NAFCU continues to lobby NCUA to stretch the boundaries on field of membership (FOM), an issue on which the national trade association is ever vigilant.
Whether importuning Congress to amend FOM law or urging the federal regulator to extend the membership boundaries, NAFCU has diligently worked the issue at the behest of its membership. The effort has resulted in numerous victories, large and small, starting with the passage of HR 1151, but also extending to efforts to get NCUA to raise its threshold on the so-called expedited approvals to 500 members, and to establish briefer and more definitive time tables for expansion approvals.
In its latest efforts, the trade group has compiled a list of initiatives it believes NCUA can undertake, based on a careful reading of the federal court decision dismissing the American Bankers Association's challenge to NCUA's FOM rules. The list was sent to NCUA's recently reconfigured FOM Task Force, which drafted the implementing rules for HR 1151.
Bill Donovon, chief lobbyist for NAFCU, said the new list was carefully compiled after his staff studied the judge's ruling in the bankers' challenge and includes things they believe NCUA can do without inviting further legal challenges. "We think that case law set by the court would support this," said Donovon.
NAFCU is asking NCUA to reconsider its requirements for community charters, which uses the terminology, "a well-defined local community, neighborhood or rural district." The terminology has provided a hindrance on occasion to community expansions or conversions.

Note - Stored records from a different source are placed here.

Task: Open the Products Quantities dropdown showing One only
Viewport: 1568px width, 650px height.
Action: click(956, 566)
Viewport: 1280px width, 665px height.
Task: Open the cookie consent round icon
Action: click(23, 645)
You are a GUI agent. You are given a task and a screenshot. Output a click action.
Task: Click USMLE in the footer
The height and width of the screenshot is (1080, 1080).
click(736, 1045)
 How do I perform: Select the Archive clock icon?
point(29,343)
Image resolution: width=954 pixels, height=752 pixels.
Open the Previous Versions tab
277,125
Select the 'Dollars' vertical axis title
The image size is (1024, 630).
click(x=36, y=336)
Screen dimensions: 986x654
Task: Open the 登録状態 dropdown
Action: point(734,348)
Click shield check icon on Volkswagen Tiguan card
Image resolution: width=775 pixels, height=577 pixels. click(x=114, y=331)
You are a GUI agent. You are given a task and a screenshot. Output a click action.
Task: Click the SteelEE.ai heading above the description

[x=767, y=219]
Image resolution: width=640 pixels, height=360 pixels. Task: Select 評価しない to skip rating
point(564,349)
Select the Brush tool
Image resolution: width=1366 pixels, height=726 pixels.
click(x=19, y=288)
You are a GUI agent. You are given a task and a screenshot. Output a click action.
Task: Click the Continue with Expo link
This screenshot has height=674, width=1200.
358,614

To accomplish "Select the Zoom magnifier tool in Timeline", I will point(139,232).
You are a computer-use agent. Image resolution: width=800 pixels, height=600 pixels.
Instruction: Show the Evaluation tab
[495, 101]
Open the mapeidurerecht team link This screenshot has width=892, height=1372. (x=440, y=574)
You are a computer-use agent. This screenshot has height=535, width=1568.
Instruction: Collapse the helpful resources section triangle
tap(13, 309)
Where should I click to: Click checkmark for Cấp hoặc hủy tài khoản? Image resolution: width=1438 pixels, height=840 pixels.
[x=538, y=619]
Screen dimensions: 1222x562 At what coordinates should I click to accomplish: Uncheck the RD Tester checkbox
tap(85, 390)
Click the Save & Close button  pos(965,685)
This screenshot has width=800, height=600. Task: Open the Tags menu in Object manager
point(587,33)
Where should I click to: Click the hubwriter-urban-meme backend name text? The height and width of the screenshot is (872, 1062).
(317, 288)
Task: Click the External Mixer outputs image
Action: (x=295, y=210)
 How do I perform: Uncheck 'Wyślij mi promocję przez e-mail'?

In its letter to NCUA, NAFCU notes that Congress gave very little guidance on the definition of local community, neighborhood or rural district, leaving it to the discretion of the federal regulator to decide the parameters of the phrase. NAFCU asks NCUA to broaden the interpretation of "local community" in order to allow for greater latitude for credit union expansion. As justification for this approach, NAFCU provided NCUA with examples of how a half-dozen federal agencies differ in their own interpretations of the term. "Based on the lack of legislative history, the recent court decisions and other regulatory criteria, NAFCU believes it is clear that a particular population and/or geographic size cannot dictate whether or not the 'local community' requirement has been met and that the process in place for groups whose size exceeds the presumptive community standard could be eased," said the letter.
In the list are also suggestions that NCUA liberalize the "reasonable proximity" requirement for adding a select group by including shared branches to those facilities which could be reasonably proximate to the group; ease the documentation restrictions in HR 1151 on voluntary mergers, and amend the agency's interpretation of "common bond" to allow multiple common bonds to stretch between industries, rather than just corporate ownership.
The credit union lobby is working to get the first two measures addressed in regulatory relief legislation being considered by Congress. However, a key lawmaker made it clear that credit unions' efforts to eliminate the term "reasonable proximity" from the law is a non-starter in the proposed regulatory relief package because of avid opposition from the banks. Yet, amendment of the term, at least through the regulatory process to allow for greater use of electronic facilities, may be more realistic.
NAFCU also asked that NCUA increase the threshold for its expedited expansion process from all groups under 500 to all groups under 3,000, the statutory limit set for all select groups.
At the same time, NAFCU continues to lobby Congress for proposals that would amend provisions of HR 1151 to ease FOM restrictions.